══ DATA SHOWN ══

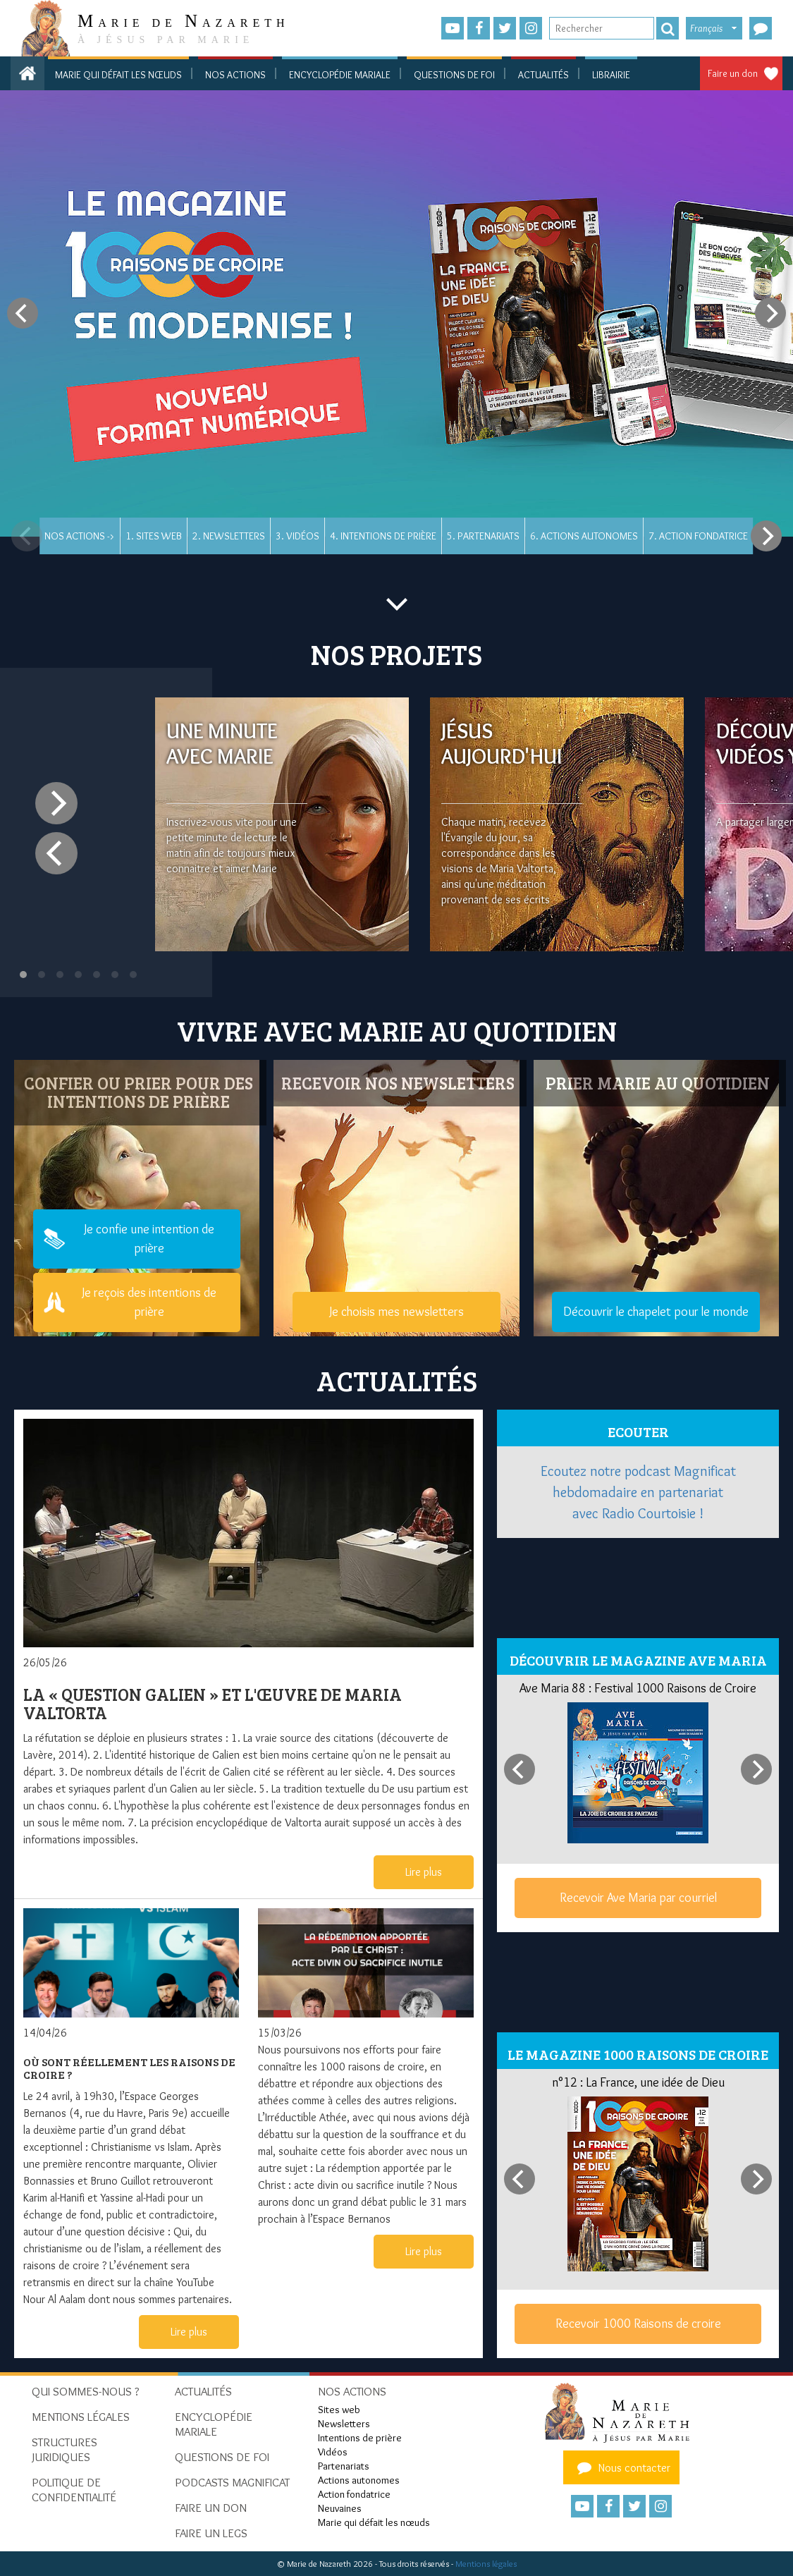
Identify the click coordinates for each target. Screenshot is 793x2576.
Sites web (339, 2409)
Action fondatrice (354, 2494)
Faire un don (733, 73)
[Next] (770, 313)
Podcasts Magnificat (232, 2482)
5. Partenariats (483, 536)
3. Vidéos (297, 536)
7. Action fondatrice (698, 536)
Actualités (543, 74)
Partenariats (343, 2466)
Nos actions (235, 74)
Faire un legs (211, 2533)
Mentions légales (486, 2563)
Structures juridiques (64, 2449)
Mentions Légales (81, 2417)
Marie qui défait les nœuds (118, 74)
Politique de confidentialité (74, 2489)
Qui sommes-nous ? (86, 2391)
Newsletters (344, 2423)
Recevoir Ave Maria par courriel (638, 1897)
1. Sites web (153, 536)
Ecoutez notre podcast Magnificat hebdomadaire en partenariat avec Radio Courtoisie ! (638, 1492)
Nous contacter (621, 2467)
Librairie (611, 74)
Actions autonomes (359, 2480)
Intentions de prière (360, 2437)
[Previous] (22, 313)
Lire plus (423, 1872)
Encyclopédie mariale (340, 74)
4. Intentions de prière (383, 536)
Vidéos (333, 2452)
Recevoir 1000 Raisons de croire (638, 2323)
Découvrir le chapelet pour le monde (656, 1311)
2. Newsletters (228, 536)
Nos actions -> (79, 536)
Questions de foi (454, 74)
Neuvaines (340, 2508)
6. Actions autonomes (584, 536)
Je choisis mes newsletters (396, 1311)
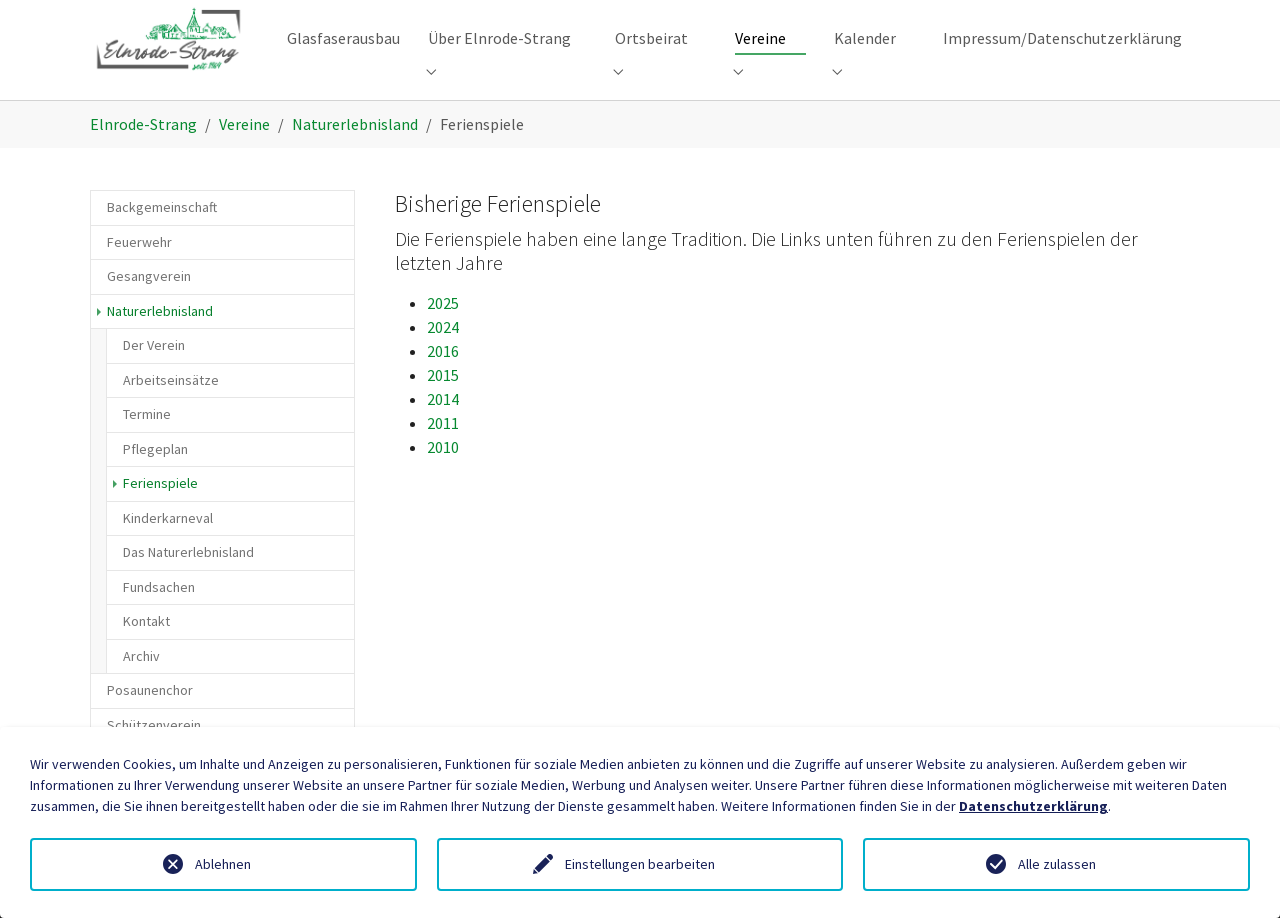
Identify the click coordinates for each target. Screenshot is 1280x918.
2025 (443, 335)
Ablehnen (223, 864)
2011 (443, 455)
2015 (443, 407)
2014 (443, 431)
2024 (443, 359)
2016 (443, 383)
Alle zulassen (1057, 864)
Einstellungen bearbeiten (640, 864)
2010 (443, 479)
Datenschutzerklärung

═══

**TO DO:** Render the lines above as a Markdown table with two columns, "No." and "Text", numbering each row and leaving out blank lines and the pictures.

**FINAL RESULT:**
| No. | Text |
|---|---|
| 1 | Identify the click coordinates for each target. Screenshot is 793x2576. |
| 2 | Sites web (339, 2409) |
| 3 | Action fondatrice (354, 2494) |
| 4 | Faire un don (733, 73) |
| 5 | [Next] (770, 313) |
| 6 | Podcasts Magnificat (232, 2482) |
| 7 | 5. Partenariats (483, 536) |
| 8 | 3. Vidéos (297, 536) |
| 9 | 7. Action fondatrice (698, 536) |
| 10 | Actualités (543, 74) |
| 11 | Partenariats (343, 2466) |
| 12 | Nos actions (235, 74) |
| 13 | Faire un legs (211, 2533) |
| 14 | Mentions légales (486, 2563) |
| 15 | Structures juridiques (64, 2449) |
| 16 | Mentions Légales (81, 2417) |
| 17 | Marie qui défait les nœuds (118, 74) |
| 18 | Politique de confidentialité (74, 2489) |
| 19 | Qui sommes-nous ? (86, 2391) |
| 20 | Newsletters (344, 2423) |
| 21 | Recevoir Ave Maria par courriel (638, 1897) |
| 22 | 1. Sites web (153, 536) |
| 23 | Ecoutez notre podcast Magnificat hebdomadaire en partenariat avec Radio Courtoisie ! (638, 1492) |
| 24 | Nous contacter (621, 2467) |
| 25 | Librairie (611, 74) |
| 26 | Actions autonomes (359, 2480) |
| 27 | Intentions de prière (360, 2437) |
| 28 | [Previous] (22, 313) |
| 29 | Lire plus (423, 1872) |
| 30 | Encyclopédie mariale (340, 74) |
| 31 | 4. Intentions de prière (383, 536) |
| 32 | Vidéos (333, 2452) |
| 33 | Recevoir 1000 Raisons de croire (638, 2323) |
| 34 | Découvrir le chapelet pour le monde (656, 1311) |
| 35 | 2. Newsletters (228, 536) |
| 36 | Nos actions -> (79, 536) |
| 37 | Questions de foi (454, 74) |
| 38 | Neuvaines (340, 2508) |
| 39 | 6. Actions autonomes (584, 536) |
| 40 | Je choisis mes newsletters (396, 1311) |
| 41 | Identify the click coordinates for each target. Screenshot is 1280x918. |
| 42 | 2025 (443, 335) |
| 43 | Ablehnen (223, 864) |
| 44 | 2011 (443, 455) |
| 45 | 2015 (443, 407) |
| 46 | 2014 (443, 431) |
| 47 | 2024 (443, 359) |
| 48 | 2016 (443, 383) |
| 49 | Alle zulassen (1057, 864) |
| 50 | Einstellungen bearbeiten (640, 864) |
| 51 | 2010 (443, 479) |
| 52 | Datenschutzerklärung |